The problem – Beginning with the line containing "You are a computer-use agent." and ending at the last line of the data, set down every line exactly, leaving out all pictures.

Supplied records –
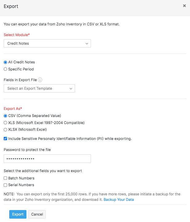Close the Export dialog with X icon
This screenshot has width=190, height=222.
(184, 6)
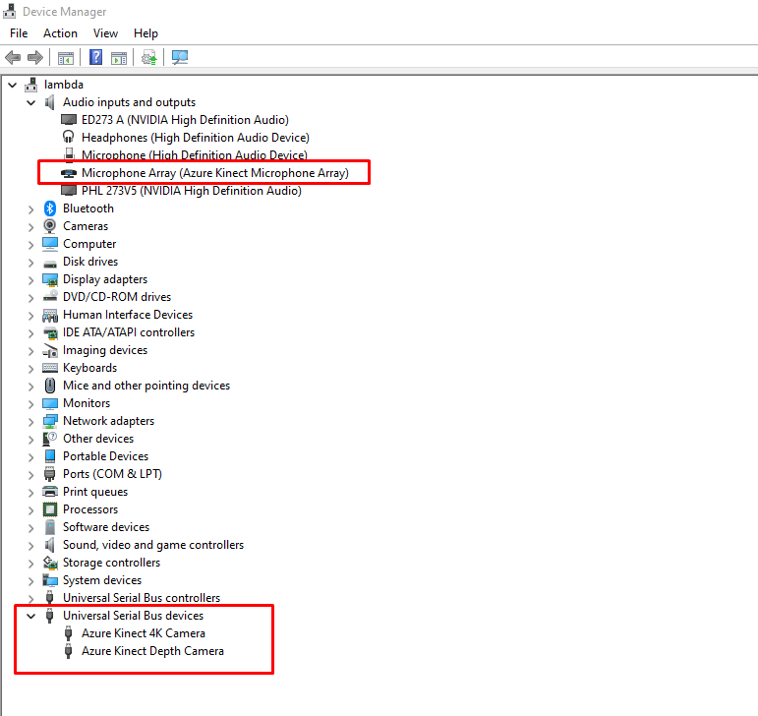The width and height of the screenshot is (758, 716).
Task: Open the View menu
Action: [x=105, y=33]
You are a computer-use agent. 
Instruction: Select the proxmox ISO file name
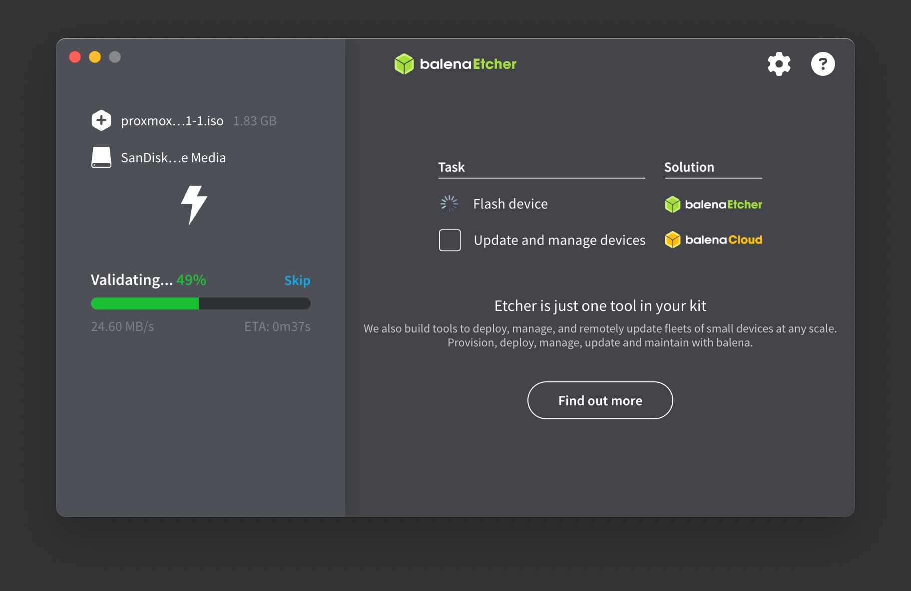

Task response –
You are a computer-use agent. 
Instruction: Select the proxmox ISO file name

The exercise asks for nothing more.